Attention to detail was his hallmark, added to a great understanding of what the players needed during a unique week of intense competition. It set him apart from his peers and led to a surge in player power when it came to the election of the 2014 captain.
As 2011 British Open champion and fellow two-time vice-captain Darren Clarke entered the fray to vy for the position and subsequently Montgomerie, it had looked unlikely that McGinley - with a less decorated CV as a player - would get the nod.
As speculation intensified and Clarke eventually pulled out of the race, it was essentially left to Montgomerie and McGinley to battle it out, while the likes of Sandy Lyle, Miguel Angel Jimenez and Paul Lawrie were also considered.
The decision lay with the Tournament Players Committee of the European Tour to decide on the outcome. Montgomerie was felt by some in the hierarchy to be a good choice.
Given his stature in the game, Ryder Cup heroics as a player and winning credentials as a captain, the 49-year-old Scot had hoped to return against an American team led by golfing legend Tom Watson.

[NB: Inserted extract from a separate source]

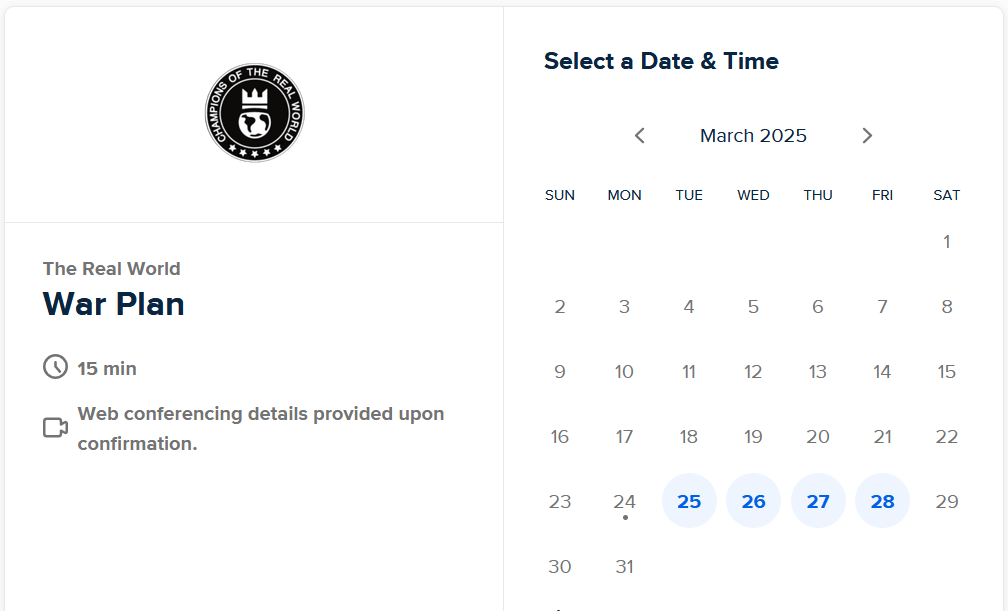Open next month with the right navigation arrow
Viewport: 1008px width, 611px height.
click(x=867, y=135)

In the end the silent dignity of McGinley during the final stages of this election alongside the powerful tool of Twitter, where players made their feelings known on the subject of the candidates’ merits, eventually won the day.
Player power was very much in force. The strident way in which golf's new superstar McIlroy pledged his support to McGinley led to a result that has been roundly welcomed.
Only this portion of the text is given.